Javier García Sánchez cuenta los últimos cincuenta años de Galicia a través de las gafas de Luis Rial
TELEVISIÓN
El periodista presentó ayer «La radio de Rial», un libro sobre un compañero de profesión que no fue fácil escribir
14 dic 2010 . Actualizado a las 02:00 h.Al periodista compostelano Luis Rial Suárez (Santiago, 1942) lo recuerda el ex presidente de la Xunta Gerardo Fernández Albor por su «pura, honesta y fantástica vocación». Así lo señala en el prólogo del libro La radio de Rial, una obra de Hércules de Ediciones en la que Javier García Sánchez relata los últimos cincuenta años de la historia de Galicia a través del micrófono y de la biografía del propio Rial.
García Sánchez dijo ayer en la presentación que no fue fácil escribir sobre un compañero de profesión.
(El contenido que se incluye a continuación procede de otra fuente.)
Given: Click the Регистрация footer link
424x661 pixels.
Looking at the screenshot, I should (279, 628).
El texto arranca con la infancia y la adolescencia del popular radiofonista, primero en Radio Galicia-Cadena Ser, después en Radio Nacional de España y, finalmente, en la Radio Autonómica Galega, a donde llegó en 1985.
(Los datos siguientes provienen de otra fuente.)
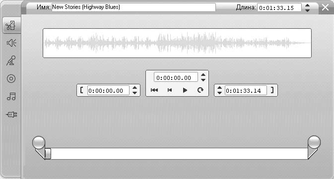Jump to the start with rewind button

[154, 90]
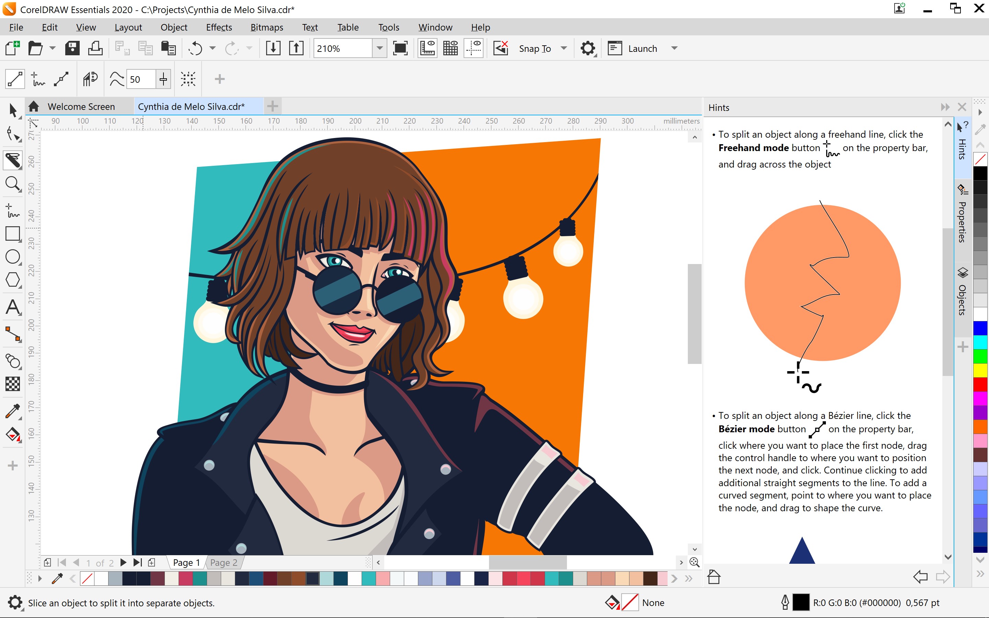Click the Hints panel close button
989x618 pixels.
(962, 107)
Son en total doce capítulos que concentran una gran cantidad de anécdotas: el viaje a Kenia, los recorridos por todas y cada una de las fiestas de Galicia, la etapa de Rial como periodista de sucesos, referencias a sus programas estrella, premios y galardones... García Sánchez no deja pasar por alto tampoco la intensa labor que Luis Rial ha realizado como pregonero en fiestas gastronómicas y culturales.
Estéticamente, el libro se enmarca en un moderno diseño que intercala numerosos documentos gráficos, sobre todo fotografías reunidas a lo largo de medio siglo de labor periodística. El final del libro llama la atención por su originalidad, ya que recoge una entretenida charla que mantienen Javier García Sánchez y Luis Rial en El entrevistador entrevistado.
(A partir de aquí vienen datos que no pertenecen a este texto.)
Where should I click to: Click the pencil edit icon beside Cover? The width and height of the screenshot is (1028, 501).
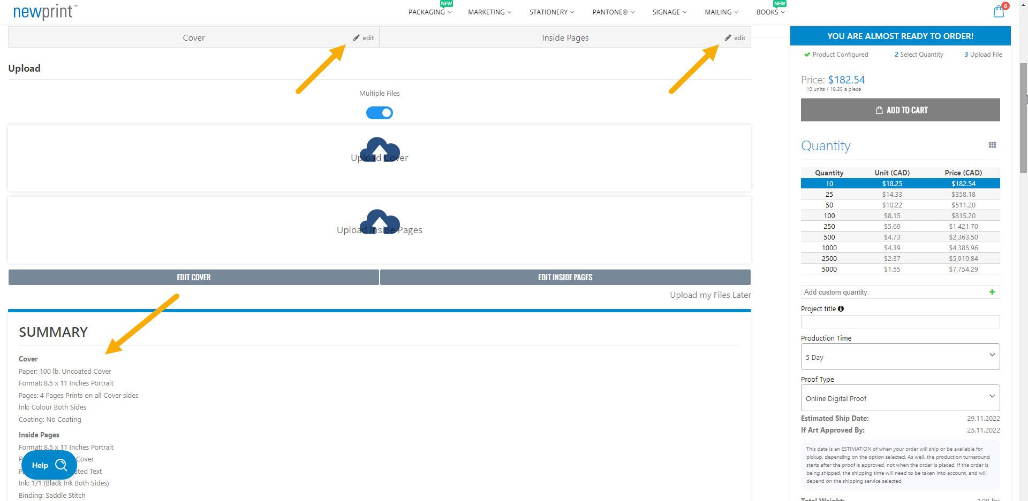point(357,38)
Luis Rial quiso agradecer especialmente el empeño del presidente de Hércules de Ediciones, Francisco Rodríguez, por hacer posible la publicación del texto, una historia de Galicia «a través de mis vivencias, desde el punto de vista de un reportero», dijo Rial, todavía en activo después de ganarle una batalla a la Radio Galega cuando intentó jubilarlo.